(Collected data entries)
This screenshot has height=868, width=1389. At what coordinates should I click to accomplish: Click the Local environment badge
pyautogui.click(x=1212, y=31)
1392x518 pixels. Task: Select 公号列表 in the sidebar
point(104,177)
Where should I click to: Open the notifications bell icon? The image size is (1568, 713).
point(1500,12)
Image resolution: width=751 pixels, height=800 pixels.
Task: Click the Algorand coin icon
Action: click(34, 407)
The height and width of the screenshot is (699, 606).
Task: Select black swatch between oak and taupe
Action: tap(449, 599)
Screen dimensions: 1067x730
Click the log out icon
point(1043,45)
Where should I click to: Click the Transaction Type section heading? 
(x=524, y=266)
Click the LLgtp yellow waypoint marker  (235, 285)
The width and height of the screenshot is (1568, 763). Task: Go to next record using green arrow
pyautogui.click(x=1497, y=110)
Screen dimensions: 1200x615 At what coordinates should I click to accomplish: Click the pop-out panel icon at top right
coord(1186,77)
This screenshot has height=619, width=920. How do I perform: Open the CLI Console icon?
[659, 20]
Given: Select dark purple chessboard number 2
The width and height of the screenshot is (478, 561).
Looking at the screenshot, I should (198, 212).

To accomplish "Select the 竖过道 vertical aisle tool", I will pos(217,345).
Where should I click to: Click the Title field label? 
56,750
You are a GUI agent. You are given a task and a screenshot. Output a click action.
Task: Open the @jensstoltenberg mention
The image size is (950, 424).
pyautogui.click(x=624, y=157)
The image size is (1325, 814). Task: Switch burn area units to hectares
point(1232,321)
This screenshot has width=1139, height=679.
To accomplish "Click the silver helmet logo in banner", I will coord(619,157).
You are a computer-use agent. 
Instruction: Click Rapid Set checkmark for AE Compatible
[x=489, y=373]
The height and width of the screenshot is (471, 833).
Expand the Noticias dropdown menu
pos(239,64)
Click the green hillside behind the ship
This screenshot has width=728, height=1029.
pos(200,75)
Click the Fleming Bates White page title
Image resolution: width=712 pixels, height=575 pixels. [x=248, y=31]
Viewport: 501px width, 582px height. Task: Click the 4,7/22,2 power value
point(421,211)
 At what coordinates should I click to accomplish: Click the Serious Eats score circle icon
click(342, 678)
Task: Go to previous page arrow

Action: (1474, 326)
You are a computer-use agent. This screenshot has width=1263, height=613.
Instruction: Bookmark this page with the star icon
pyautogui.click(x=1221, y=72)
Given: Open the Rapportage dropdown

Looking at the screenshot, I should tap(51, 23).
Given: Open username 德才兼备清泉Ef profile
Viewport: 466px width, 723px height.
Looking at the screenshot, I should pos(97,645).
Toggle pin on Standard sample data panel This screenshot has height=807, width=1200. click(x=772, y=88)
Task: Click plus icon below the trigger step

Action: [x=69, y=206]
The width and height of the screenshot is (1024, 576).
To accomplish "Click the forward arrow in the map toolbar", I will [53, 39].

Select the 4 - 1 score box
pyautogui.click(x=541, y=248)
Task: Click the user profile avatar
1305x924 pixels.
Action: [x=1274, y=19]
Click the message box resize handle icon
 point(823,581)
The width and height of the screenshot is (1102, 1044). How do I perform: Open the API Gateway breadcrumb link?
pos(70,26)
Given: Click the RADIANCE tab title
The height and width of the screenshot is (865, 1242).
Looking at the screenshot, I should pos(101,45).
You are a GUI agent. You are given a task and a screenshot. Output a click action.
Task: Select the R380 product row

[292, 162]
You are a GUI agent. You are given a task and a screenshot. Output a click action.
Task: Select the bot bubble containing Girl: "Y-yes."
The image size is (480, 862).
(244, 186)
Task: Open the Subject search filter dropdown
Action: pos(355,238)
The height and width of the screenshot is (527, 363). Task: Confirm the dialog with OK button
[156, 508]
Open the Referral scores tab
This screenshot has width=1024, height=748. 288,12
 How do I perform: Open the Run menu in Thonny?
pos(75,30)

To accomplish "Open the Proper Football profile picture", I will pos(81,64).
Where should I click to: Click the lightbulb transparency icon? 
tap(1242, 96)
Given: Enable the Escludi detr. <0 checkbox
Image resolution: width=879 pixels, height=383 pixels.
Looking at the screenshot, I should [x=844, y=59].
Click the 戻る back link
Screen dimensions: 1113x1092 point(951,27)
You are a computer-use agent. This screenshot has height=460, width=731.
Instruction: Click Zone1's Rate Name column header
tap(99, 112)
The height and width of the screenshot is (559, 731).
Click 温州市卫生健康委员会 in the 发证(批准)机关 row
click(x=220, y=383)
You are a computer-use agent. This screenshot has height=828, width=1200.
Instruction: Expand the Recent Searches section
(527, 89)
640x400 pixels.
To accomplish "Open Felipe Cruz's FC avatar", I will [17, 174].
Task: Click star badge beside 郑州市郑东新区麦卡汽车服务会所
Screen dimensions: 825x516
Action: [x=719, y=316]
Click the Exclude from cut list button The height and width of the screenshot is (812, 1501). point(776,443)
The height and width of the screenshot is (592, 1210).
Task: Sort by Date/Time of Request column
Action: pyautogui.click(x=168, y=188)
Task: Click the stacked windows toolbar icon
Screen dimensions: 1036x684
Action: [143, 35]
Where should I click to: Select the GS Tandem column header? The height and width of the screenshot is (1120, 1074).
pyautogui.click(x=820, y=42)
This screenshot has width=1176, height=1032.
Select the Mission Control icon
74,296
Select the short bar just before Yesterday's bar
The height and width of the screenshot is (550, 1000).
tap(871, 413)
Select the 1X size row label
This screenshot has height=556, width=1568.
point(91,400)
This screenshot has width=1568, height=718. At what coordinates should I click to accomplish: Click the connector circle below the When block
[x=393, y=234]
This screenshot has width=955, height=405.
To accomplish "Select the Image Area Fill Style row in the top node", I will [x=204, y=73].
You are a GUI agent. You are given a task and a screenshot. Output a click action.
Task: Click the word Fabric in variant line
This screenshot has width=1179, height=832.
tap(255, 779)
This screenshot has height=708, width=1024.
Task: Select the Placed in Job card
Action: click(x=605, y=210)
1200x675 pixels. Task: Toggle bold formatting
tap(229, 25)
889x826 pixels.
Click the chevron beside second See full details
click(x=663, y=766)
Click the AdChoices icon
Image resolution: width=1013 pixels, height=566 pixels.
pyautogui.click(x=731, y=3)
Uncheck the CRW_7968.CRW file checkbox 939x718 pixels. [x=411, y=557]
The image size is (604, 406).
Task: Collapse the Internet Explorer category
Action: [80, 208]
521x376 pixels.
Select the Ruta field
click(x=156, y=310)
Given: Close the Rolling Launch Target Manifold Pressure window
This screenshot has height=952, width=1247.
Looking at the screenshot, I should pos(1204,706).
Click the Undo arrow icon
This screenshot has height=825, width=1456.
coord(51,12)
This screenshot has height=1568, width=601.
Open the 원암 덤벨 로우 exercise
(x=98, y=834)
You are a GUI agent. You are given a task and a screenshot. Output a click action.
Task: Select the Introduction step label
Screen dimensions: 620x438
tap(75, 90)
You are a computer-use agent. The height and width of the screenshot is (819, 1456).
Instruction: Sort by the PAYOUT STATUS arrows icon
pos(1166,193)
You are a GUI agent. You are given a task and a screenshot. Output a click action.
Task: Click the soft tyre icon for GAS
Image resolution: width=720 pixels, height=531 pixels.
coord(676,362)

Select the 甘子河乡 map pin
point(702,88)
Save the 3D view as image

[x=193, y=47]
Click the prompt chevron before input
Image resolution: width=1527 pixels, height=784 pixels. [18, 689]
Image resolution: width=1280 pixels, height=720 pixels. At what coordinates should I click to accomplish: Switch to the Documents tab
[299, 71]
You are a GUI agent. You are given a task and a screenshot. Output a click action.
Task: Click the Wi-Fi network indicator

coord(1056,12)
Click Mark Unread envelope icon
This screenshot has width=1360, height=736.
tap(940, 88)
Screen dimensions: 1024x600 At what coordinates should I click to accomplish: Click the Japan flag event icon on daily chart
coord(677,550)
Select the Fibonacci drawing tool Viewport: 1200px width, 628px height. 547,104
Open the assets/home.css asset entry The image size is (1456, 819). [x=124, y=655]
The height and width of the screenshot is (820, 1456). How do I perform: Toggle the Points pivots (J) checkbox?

**DIRECTIONS**
Provide the number of lines in the records above containing the string "will", and write nothing more.

**COMPLETED TASK**
6